* Task to carry out
Copy the complete listing that follows, letter for letter.

Top of Listed records

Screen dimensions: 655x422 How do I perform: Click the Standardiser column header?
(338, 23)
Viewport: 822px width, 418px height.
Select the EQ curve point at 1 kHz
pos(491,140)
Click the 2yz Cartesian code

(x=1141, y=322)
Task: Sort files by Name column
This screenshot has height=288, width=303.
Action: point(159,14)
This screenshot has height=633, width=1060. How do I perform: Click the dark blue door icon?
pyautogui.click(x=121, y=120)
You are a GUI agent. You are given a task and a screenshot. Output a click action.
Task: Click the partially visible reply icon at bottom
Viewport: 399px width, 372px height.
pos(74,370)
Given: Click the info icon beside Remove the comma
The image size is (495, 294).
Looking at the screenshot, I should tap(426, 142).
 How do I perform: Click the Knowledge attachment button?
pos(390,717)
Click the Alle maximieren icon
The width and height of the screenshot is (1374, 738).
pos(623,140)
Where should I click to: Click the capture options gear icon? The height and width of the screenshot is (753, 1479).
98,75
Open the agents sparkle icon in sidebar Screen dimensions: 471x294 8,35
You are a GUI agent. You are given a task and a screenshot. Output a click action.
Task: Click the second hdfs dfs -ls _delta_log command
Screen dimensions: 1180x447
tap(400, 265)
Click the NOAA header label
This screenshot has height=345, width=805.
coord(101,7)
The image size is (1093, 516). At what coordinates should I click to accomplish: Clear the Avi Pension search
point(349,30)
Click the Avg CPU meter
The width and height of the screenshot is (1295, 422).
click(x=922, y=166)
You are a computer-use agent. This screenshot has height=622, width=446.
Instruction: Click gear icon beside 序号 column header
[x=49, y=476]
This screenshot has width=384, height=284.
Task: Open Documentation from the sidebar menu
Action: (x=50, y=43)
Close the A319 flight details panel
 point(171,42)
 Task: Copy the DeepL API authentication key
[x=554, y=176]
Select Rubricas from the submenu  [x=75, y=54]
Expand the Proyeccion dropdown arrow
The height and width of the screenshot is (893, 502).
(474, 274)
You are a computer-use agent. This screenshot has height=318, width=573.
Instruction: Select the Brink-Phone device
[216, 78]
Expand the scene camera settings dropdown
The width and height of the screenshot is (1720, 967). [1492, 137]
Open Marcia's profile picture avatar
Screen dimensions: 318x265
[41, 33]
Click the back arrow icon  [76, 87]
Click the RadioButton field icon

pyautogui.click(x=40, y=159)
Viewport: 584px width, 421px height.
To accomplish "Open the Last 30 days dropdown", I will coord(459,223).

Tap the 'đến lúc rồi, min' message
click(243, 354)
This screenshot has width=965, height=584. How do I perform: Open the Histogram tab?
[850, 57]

Bottom of Listed records

* Response
Screen dimensions: 655x422 How do I perform: Click the Standardiser column header?
(338, 23)
Viewport: 822px width, 418px height.
Select the EQ curve point at 1 kHz
pos(491,140)
Click the 2yz Cartesian code

(x=1141, y=322)
Task: Sort files by Name column
This screenshot has height=288, width=303.
Action: point(159,14)
This screenshot has height=633, width=1060. How do I perform: Click the dark blue door icon?
pyautogui.click(x=121, y=120)
You are a GUI agent. You are given a task and a screenshot. Output a click action.
Task: Click the partially visible reply icon at bottom
Viewport: 399px width, 372px height.
pos(74,370)
Given: Click the info icon beside Remove the comma
The image size is (495, 294).
Looking at the screenshot, I should tap(426, 142).
 How do I perform: Click the Knowledge attachment button?
pos(390,717)
Click the Alle maximieren icon
The width and height of the screenshot is (1374, 738).
pos(623,140)
Where should I click to: Click the capture options gear icon? The height and width of the screenshot is (753, 1479).
98,75
Open the agents sparkle icon in sidebar Screen dimensions: 471x294 8,35
You are a GUI agent. You are given a task and a screenshot. Output a click action.
Task: Click the second hdfs dfs -ls _delta_log command
Screen dimensions: 1180x447
tap(400, 265)
Click the NOAA header label
This screenshot has height=345, width=805.
coord(101,7)
The image size is (1093, 516). At what coordinates should I click to accomplish: Clear the Avi Pension search
point(349,30)
Click the Avg CPU meter
The width and height of the screenshot is (1295, 422).
click(x=922, y=166)
You are a computer-use agent. This screenshot has height=622, width=446.
Instruction: Click gear icon beside 序号 column header
[x=49, y=476]
This screenshot has width=384, height=284.
Task: Open Documentation from the sidebar menu
Action: (x=50, y=43)
Close the A319 flight details panel
 point(171,42)
 Task: Copy the DeepL API authentication key
[x=554, y=176]
Select Rubricas from the submenu  [x=75, y=54]
Expand the Proyeccion dropdown arrow
The height and width of the screenshot is (893, 502).
(474, 274)
You are a computer-use agent. This screenshot has height=318, width=573.
Instruction: Select the Brink-Phone device
[216, 78]
Expand the scene camera settings dropdown
The width and height of the screenshot is (1720, 967). [1492, 137]
Open Marcia's profile picture avatar
Screen dimensions: 318x265
[41, 33]
Click the back arrow icon  [76, 87]
Click the RadioButton field icon

pyautogui.click(x=40, y=159)
Viewport: 584px width, 421px height.
To accomplish "Open the Last 30 days dropdown", I will coord(459,223).

Tap the 'đến lúc rồi, min' message
click(243, 354)
This screenshot has width=965, height=584. How do I perform: Open the Histogram tab?
[850, 57]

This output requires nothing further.